- **TASK TO COMPLETE**
Reproduce, exactly and in full, only the lines below from the one containing "Task: Open the three-dot menu for 12floor" through the one containing "has height=600, width=800.".

*** Opening INPUT ***

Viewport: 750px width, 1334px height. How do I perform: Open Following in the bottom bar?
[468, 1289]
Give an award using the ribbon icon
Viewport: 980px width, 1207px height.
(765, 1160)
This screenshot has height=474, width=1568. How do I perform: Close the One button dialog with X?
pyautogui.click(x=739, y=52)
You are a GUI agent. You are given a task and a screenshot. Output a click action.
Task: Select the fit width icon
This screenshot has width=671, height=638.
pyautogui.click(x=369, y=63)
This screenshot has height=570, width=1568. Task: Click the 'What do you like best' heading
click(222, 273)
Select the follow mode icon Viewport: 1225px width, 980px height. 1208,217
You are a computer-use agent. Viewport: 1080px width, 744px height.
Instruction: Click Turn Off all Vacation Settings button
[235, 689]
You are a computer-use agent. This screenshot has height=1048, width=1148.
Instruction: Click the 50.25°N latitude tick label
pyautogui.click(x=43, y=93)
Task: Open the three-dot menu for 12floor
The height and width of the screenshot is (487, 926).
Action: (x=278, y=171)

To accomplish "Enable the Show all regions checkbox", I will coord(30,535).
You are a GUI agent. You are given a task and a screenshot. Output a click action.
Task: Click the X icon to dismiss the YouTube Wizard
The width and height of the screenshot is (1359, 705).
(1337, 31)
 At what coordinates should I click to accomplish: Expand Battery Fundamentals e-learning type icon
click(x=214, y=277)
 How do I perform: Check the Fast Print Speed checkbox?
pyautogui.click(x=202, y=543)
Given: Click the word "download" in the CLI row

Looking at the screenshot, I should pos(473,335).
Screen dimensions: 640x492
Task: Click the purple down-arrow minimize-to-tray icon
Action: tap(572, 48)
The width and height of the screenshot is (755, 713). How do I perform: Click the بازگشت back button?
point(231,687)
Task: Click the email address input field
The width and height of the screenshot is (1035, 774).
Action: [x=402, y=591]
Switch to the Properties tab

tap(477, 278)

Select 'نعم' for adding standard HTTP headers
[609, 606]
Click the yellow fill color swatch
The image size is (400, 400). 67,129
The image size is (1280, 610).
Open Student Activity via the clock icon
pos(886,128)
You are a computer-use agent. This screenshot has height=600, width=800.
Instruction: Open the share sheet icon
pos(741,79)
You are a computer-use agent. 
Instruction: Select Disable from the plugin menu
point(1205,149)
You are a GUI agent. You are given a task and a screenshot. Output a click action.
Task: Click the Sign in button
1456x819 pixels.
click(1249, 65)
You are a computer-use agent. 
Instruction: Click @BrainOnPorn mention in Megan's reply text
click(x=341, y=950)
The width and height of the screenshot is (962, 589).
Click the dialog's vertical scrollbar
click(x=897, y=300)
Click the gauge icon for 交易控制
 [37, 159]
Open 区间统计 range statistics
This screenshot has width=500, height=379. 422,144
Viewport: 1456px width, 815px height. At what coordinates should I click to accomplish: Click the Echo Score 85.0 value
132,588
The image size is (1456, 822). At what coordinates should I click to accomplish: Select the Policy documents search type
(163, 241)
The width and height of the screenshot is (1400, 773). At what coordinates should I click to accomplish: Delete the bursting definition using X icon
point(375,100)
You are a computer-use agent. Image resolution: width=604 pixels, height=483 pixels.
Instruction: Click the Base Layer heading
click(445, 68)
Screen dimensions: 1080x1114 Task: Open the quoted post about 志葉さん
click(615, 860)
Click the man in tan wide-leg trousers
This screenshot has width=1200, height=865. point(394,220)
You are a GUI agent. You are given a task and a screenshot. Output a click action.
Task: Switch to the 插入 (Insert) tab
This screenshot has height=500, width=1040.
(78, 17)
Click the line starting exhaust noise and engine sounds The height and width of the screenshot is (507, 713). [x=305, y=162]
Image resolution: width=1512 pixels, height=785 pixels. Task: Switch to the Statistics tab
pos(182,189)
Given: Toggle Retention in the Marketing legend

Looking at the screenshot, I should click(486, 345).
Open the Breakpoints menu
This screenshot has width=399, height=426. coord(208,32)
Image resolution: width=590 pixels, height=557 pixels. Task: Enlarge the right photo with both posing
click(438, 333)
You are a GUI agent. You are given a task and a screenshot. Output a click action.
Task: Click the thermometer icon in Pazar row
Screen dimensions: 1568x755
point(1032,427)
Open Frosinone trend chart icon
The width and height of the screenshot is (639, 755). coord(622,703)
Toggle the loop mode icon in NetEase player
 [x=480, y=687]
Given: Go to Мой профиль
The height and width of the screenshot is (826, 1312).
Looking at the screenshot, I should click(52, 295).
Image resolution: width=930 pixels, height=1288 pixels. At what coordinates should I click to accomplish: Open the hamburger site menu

*** Closing INPUT ***

- **ANSWER TO THIS PROBLEM**
Task: Open the three-dot menu for 12floor
The height and width of the screenshot is (487, 926).
Action: (x=278, y=171)

To accomplish "Enable the Show all regions checkbox", I will coord(30,535).
You are a GUI agent. You are given a task and a screenshot. Output a click action.
Task: Click the X icon to dismiss the YouTube Wizard
The width and height of the screenshot is (1359, 705).
(1337, 31)
 At what coordinates should I click to accomplish: Expand Battery Fundamentals e-learning type icon
click(x=214, y=277)
 How do I perform: Check the Fast Print Speed checkbox?
pyautogui.click(x=202, y=543)
Given: Click the word "download" in the CLI row

Looking at the screenshot, I should pos(473,335).
Screen dimensions: 640x492
Task: Click the purple down-arrow minimize-to-tray icon
Action: tap(572, 48)
The width and height of the screenshot is (755, 713). How do I perform: Click the بازگشت back button?
point(231,687)
Task: Click the email address input field
The width and height of the screenshot is (1035, 774).
Action: [x=402, y=591]
Switch to the Properties tab

tap(477, 278)

Select 'نعم' for adding standard HTTP headers
[609, 606]
Click the yellow fill color swatch
The image size is (400, 400). 67,129
The image size is (1280, 610).
Open Student Activity via the clock icon
pos(886,128)
You are a computer-use agent. This screenshot has height=600, width=800.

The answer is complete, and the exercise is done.